Omicidio di Sharon Verzeni

Lucido e freddo come «un sicario professionista»: le motivazioni della condanna all’ergastolo di Sangare

I giudici della Corte d'Assise spiegano perché hanno accolto tutte le aggravanti, dalla premeditazione ai futili motivi. La difesa, intanto, annuncia appello e assume un discusso youtuber come consulente

Lucido e freddo come «un sicario professionista»: le motivazioni della condanna all’ergastolo di Sangare

Sono state depositate ieri (venerdì 29 maggio) le motivazioni della sentenza di condanna all’ergastolo per Moussa Sangare, il 31enne di Suisio che a fine luglio 2024 uccise brutalmente nelle strade di Terno d’Isola Sharon Verzeni. Un omicidio portato a termine, scrivono i giudici, con la lucidità e la freddezza «di un sicario professionista».

«Nessun pentimento»

Nel corposo documento, la Corte d’Assise espone i motivi per cui è stata valutata valida l’aggravante della premeditazione (che ha portato alla condanna al fine pena mai) nonostante la vittima dell’efferato gesto sia stata scelta in modo casuale, da Sangare. Di fatto, sono state le parole dello stesso imputato a dimostrarlo, sottolineando come avesse sempre in testa «quella cosa lì», ovvero uccidere qualcuno.

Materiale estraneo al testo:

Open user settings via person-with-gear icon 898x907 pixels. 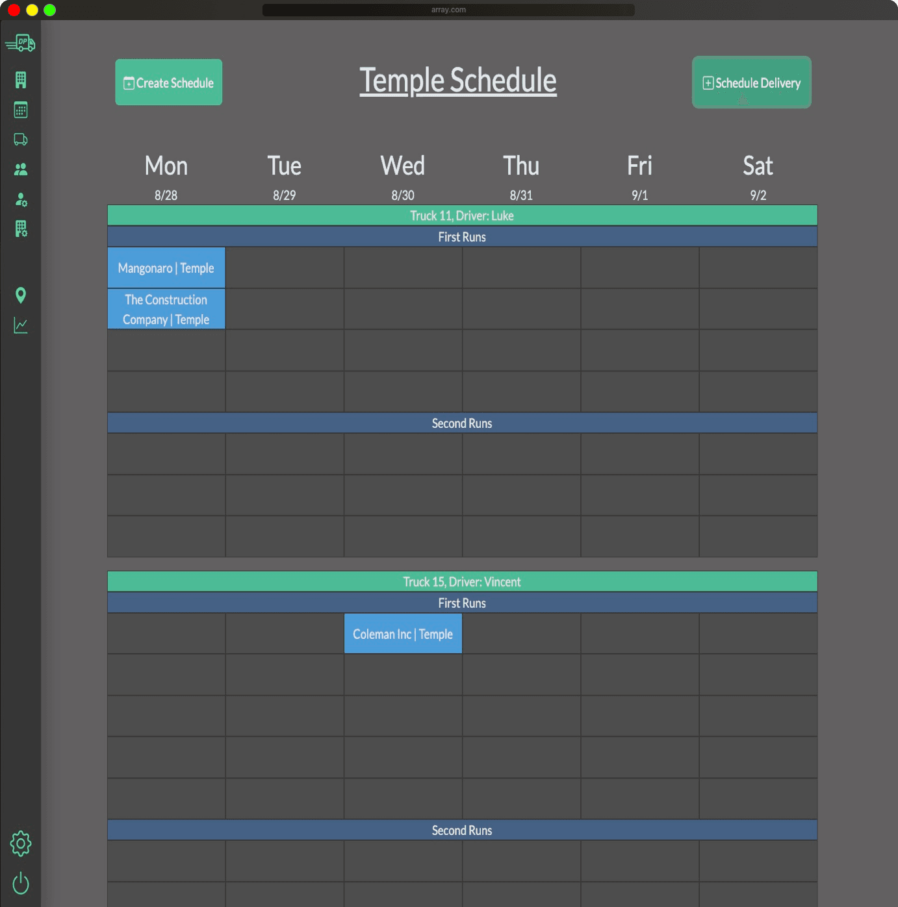(20, 200)
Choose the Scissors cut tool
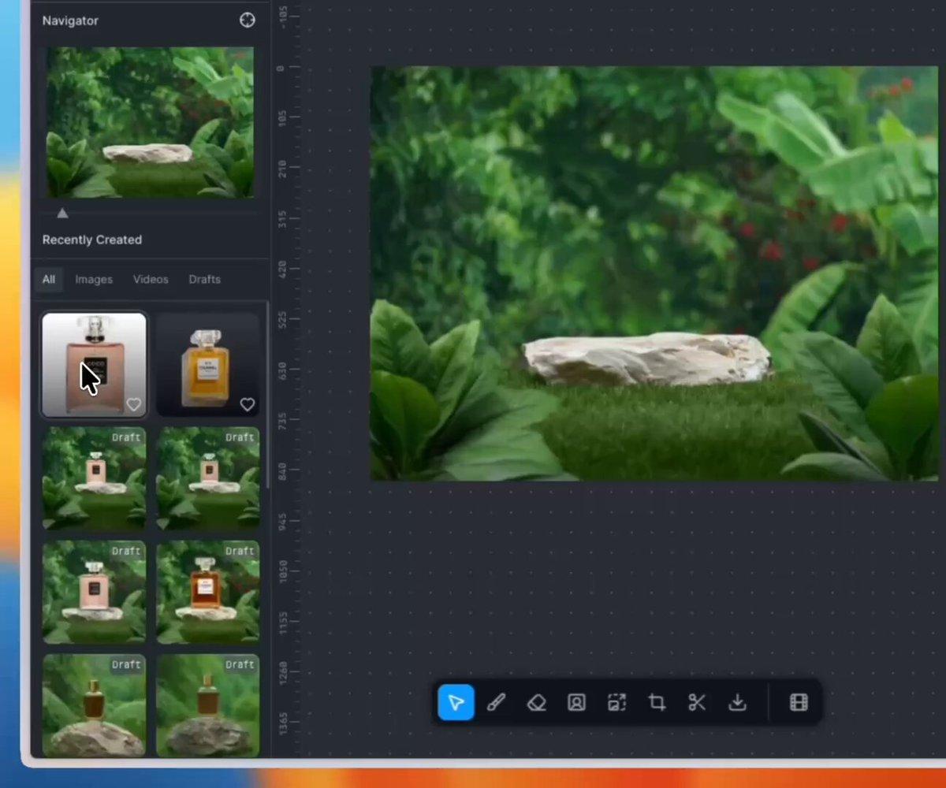This screenshot has width=946, height=788. click(x=697, y=702)
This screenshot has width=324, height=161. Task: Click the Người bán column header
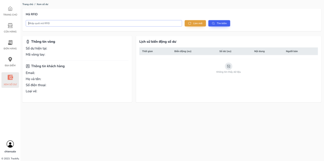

I giudici hanno anche valutato l’assenza di pentimento, visto l’atteggiamento «quasi canzonatorio» tenuto da Sangare durante il processo.

La vittima, Sharon Verzeni

Buona parte delle motivazioni si soffermano anche sullo smontare la ricostruzione difensiva, definita in più passaggi «inconsistente» e addirittura «mendace». La versione secondo cui Sangare sarebbe stato solo spettatore dell’omicidio di Sharon da parte di una terza figura misteriosa non regge con tutte le tante prove raccolte contro di lui, a partire dai tempi con cui sarebbero avvenuti i fatti. I giudici hanno invece ritenuto «coerente e veritiera» la confessione dell’imputato, anche perché giunta passo dopo passo e non in una sola volta e ritrattata poi solo durante il processo.

Il movente e la lucidità

Importante anche l’esito della perizia psichiatrica a cui è stato sottoposto Sangare e che ha giudicato il 31enne capace di intendere e volere al momento dell’omicidio. A dimostrarlo anche «le modalità esecutive» dell’assassinio, «rapide, risolute, implacabili e prive di qualsivoglia tentennamento». Sangare aveva girato in bicicletta per circa 40 minuti alla ricerca della “vittima perfetta”, e lo aveva fatto con sadica lucidità. Acnora più terribile il motivo da lui stesso fornito (e che ha portato all’aggravante dei futili motivi): la noia di una vita senza prospettive né emozioni. Movente ritenuto valido dai giudici.

La difesa farà Appello. E nomina come consulente uno discusso youtuber

La legale di Sangare, Tiziana Bacicca (subentrata all’avvocato Giacomo Maj praticamente a processo quasi concluso) ha annunciato che presenterà ricorso in Appello. L’obiettivo è ottenere la rinnovazione del processo, spiega. Per farsi aiutare ha nominato come consulente Gianluca Spina, ex poliziotto e oggi noto youtuber e “influencer” di cronaca nera. Proprio sui social ha più volte difeso Sangare, mettendosi a disposizione per trovare quello che a suo parere sarebbe il vero killer. Spina è diventato tristemente noto anche per aver diffuso in rete le fotografie dell’autopsia di Chiara Poggi durante alcune sue ricostruzioni dell’omicidio di Garlasco.